[Stored data]
§

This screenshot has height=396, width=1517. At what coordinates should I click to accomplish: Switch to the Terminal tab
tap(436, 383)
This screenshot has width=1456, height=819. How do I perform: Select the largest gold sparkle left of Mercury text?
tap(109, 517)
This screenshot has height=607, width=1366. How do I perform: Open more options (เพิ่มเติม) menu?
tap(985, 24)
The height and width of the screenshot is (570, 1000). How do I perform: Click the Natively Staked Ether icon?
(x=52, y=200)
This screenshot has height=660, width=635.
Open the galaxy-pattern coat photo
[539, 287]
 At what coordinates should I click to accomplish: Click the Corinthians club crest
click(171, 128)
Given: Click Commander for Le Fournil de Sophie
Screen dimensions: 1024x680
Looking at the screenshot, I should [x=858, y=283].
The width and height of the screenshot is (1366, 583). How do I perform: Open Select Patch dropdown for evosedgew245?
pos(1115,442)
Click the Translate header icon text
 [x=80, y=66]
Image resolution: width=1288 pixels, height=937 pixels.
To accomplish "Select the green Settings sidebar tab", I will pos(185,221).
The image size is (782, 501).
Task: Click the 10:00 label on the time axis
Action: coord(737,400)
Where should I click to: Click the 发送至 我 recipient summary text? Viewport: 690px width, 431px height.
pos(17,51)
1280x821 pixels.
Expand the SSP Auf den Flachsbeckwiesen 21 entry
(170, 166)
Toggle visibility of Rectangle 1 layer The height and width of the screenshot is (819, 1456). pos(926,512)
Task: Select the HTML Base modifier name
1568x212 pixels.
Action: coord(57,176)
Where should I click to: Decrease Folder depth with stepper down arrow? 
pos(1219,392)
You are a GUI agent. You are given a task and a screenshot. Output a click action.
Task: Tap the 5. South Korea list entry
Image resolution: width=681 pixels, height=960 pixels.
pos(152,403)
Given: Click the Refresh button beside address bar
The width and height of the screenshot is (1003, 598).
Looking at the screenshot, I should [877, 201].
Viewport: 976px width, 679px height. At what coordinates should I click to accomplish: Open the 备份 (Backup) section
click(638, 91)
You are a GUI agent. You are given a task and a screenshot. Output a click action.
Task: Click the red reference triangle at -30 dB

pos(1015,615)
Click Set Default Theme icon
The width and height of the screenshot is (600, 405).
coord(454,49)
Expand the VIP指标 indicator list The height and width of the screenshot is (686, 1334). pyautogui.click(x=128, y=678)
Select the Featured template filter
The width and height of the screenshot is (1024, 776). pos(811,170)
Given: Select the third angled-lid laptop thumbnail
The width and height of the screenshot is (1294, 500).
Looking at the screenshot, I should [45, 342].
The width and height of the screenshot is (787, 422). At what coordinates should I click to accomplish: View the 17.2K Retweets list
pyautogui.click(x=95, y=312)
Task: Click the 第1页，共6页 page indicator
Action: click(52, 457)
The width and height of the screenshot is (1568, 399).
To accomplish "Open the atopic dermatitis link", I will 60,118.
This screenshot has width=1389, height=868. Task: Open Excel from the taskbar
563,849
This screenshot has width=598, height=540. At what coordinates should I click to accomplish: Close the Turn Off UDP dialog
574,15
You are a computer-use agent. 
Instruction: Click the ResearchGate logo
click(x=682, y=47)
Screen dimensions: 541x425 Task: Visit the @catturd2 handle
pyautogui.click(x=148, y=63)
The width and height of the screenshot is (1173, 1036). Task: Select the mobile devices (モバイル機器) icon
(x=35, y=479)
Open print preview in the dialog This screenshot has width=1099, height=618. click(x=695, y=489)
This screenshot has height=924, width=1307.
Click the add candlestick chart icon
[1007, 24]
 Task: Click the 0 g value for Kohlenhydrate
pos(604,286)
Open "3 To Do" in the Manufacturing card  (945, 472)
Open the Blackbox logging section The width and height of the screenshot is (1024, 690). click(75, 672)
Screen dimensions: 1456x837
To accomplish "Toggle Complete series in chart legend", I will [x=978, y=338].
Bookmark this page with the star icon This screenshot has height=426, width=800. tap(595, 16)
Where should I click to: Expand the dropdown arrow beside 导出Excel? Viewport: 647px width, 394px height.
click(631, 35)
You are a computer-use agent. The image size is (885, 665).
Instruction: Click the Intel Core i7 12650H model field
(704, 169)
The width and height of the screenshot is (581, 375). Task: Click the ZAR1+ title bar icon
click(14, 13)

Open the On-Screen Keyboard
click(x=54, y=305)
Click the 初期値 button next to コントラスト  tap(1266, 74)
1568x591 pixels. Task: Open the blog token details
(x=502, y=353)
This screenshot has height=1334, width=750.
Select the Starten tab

§

| Task |
Among the lines above, find the ones containing "computer" and copy them.

| Exercise answer |
You are a computer-use agent. 
You are a computer-use agent. The image size is (885, 665).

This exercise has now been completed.